Physiology of Labor: A Basic Overview
Physiology of Labor: A Basic Overview
Labor is the process by which a woman’s body prepares to give birth. It is divided into three main stages: the cervical dilation stage, the pushing stage, and the placental delivery stage.
Cervical Dilation Stage (Stage 1):
- Uterine Contractions: This is the main sign of labor. Contractions usually start in one horn of the uterus and spread throughout the entire uterus. The frequency and intensity of contractions increase over time.
- Cervical Effacement and Dilation: The cervix gradually thins and widens to allow the baby to pass through.
- Mucus Plug: This is a layer of mucus that protects the cervix, and it will come out when the cervix begins to dilate.
- Amniotic Fluid (Water Breaking): The amniotic fluid may rupture before or during labor.
Pushing Stage (Stage 2):
- Pushing: When the cervix is fully dilated, the mother will feel the urge to push to deliver the baby.

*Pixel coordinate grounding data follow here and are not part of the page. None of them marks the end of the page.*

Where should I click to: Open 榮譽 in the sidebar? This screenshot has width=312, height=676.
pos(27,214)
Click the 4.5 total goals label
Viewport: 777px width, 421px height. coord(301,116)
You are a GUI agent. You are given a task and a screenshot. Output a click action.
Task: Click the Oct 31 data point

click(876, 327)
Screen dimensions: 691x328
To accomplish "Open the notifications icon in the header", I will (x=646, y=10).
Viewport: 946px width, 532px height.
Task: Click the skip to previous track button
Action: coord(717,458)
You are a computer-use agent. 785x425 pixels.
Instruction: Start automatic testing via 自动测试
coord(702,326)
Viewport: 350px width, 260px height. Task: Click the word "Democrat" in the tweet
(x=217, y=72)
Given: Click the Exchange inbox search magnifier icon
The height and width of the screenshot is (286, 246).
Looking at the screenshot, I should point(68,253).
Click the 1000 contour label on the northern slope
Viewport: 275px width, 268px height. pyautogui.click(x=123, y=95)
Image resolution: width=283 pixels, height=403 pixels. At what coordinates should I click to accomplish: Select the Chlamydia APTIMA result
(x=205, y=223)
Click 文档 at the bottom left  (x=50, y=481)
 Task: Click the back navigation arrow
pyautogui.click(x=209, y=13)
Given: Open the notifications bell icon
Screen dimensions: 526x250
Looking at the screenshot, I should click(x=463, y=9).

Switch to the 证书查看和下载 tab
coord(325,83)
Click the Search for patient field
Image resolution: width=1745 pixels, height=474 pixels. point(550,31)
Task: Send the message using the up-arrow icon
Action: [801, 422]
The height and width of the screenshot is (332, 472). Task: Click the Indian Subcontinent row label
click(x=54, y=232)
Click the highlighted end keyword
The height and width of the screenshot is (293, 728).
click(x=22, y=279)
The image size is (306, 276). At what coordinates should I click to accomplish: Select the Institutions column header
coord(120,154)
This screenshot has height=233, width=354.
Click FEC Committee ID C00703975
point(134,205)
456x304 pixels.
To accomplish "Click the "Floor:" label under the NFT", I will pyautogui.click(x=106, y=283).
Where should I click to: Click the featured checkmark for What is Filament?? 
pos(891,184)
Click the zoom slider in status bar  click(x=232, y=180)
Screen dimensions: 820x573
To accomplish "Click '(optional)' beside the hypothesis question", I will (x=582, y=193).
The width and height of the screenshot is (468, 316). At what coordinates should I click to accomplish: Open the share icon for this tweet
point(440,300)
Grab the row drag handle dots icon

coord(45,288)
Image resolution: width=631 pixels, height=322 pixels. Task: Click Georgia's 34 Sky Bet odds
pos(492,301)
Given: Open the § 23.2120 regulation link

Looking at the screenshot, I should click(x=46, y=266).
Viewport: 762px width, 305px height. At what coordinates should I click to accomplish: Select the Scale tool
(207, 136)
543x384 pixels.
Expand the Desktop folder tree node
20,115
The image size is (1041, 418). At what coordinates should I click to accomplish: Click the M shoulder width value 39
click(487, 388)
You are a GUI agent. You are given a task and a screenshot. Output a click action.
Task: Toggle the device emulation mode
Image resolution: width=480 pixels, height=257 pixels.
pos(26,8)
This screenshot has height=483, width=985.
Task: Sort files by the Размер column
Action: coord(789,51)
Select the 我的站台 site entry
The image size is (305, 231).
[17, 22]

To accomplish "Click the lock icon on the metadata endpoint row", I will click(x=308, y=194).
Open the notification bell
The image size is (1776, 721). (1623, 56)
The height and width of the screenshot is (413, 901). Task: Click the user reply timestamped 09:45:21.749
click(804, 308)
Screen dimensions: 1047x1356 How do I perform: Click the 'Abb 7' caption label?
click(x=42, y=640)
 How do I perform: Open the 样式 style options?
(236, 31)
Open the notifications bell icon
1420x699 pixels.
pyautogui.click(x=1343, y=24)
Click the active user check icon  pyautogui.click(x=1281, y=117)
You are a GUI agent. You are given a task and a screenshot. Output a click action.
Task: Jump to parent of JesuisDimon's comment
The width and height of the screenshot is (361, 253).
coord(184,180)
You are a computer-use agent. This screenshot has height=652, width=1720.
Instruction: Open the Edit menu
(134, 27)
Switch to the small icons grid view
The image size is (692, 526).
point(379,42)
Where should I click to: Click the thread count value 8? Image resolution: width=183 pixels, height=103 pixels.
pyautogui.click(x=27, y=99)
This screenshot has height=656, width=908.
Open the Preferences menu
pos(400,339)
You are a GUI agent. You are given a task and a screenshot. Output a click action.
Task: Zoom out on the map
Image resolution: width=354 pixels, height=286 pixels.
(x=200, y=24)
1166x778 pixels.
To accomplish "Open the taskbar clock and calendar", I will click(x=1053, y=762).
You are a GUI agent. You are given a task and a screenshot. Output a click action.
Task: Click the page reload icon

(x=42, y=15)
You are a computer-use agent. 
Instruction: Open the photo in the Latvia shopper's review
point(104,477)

- Delivery: The baby will be delivered after a series of pushing contractions.
Placental Delivery Stage (Stage 3):
- Placental Separation: After the baby is born, the placenta will separate from the wall of the uterus.
- Placental Delivery: The placenta will be delivered.
Things to Note:
- Minimum Gestational Age for Labor: 22 weeks.
- Average Labor Time: 16 – 24 hours.
- Monitoring Contractions: Monitor contractions for at least 10 minutes to assess their frequency, intensity, and regularity.
- Fetal Heart Rate: Normal fetal heart rate during labor is 120-160 beats per minute.
- Uterine Blood Flow: Uterine blood flow decreases by about 30% during each contraction but returns to normal after the contraction ends.
- Monitoring Labor with the Fetal Heart Monitor (CTG): The CTG helps monitor the fetal heart rate, uterine contractions, and the effects of contractions on the fetal heart rate.
Note: This is only a general overview of labor physiology. Consult reliable sources for further information on this process.